SOURCE EXTRACT:

* Start *

Director Compensation
Annual Cash Retainers | |||||
Base Retainer | $110,000* | ||||
Additional Retainers: | |||||
Non-Executive Chair of the Board | $100,000* | ||||
Chair of Audit Committee | 20,000* | ||||
Chair of Compensation Committee | 15,000* | ||||
Chair of Environmental and Sustainability Committee | 15,000* | ||||
Chair of Nominating and Governance Committee | 15,000* | ||||
*Effective subject the successful spinoff of Everus Construction Group. |
Such cash retainers shall be paid in monthly installments.
In the event that the Non-Executive Chair of the Board concurrently serves as a Committee Chair, the Non-Executive Chair of the Board will not receive any additional cash retainer for serving as the Committee Chair.
The MDU Resources Group, Inc. Deferred Compensation Plan for Directors (as amended and restated effective May 15, 2008) (the “Plan”) permits a Director to defer all or any portion of the annual cash retainers. The amount deferred is recorded in each participant's deferred compensation account and credited with income in the manner prescribed in the Plan. For further details, reference is made to the Plan, a copy of which is attached.

* End *

TASK DIRECTIONS: How are the annual cash retainers paid, according to the director compensation text?

(Items from a data source)

* Start *

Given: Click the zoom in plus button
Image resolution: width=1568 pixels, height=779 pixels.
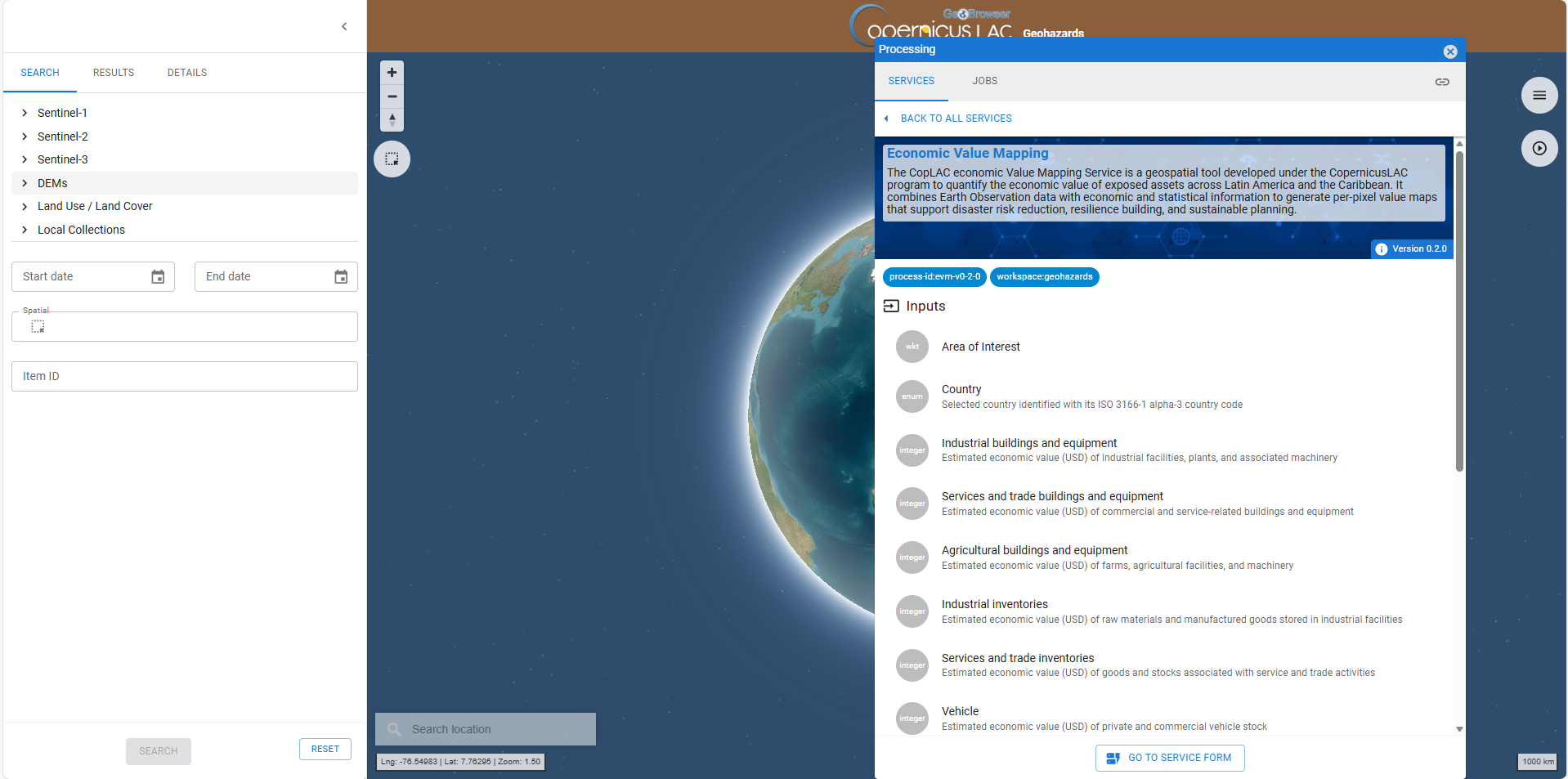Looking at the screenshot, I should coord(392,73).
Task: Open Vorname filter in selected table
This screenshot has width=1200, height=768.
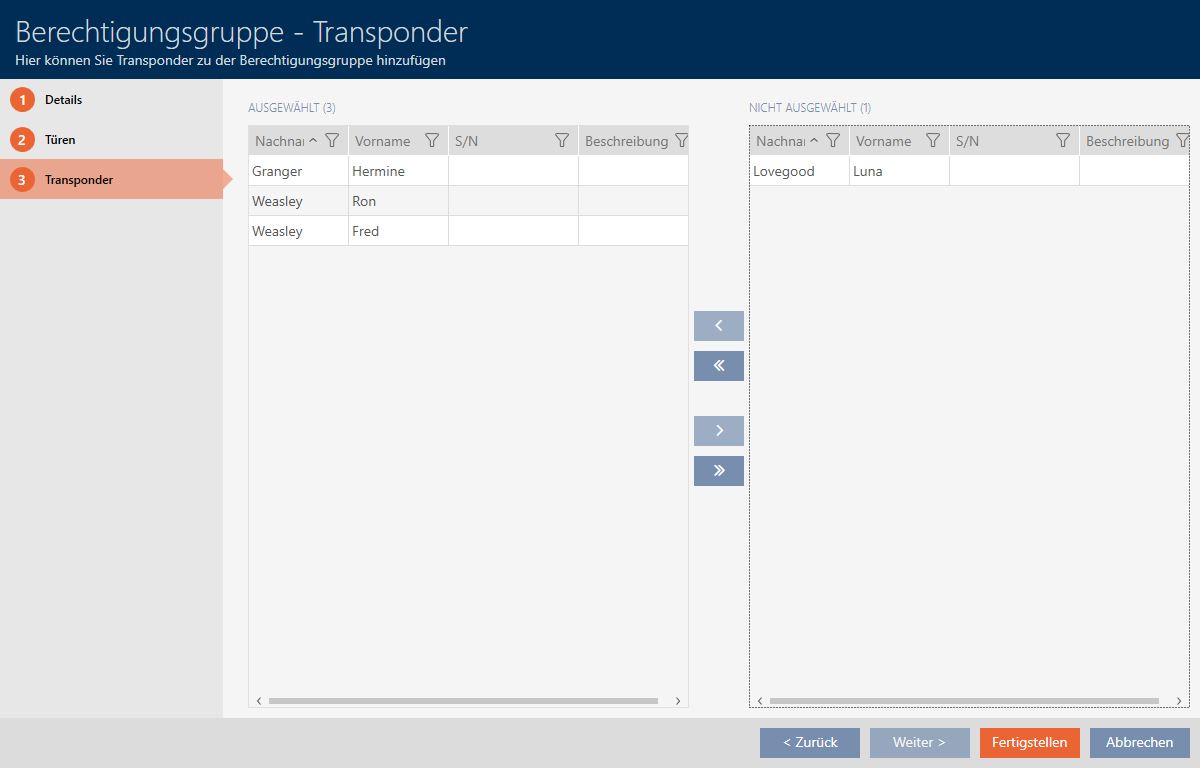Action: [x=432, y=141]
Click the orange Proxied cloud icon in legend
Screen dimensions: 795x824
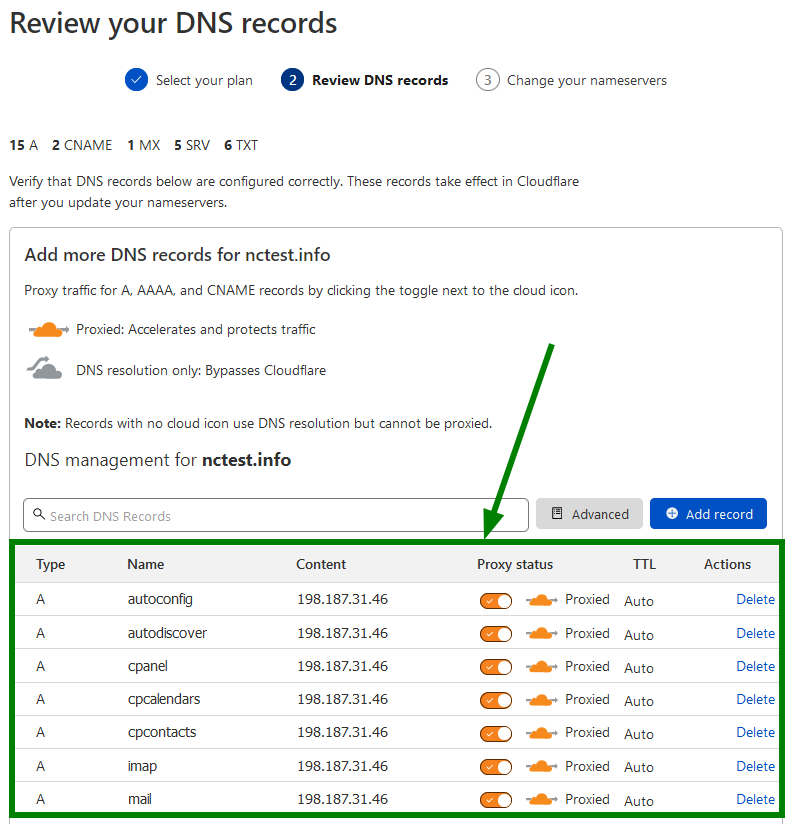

* End *

EXPECTED OUTPUT: They are paid in monthly installments.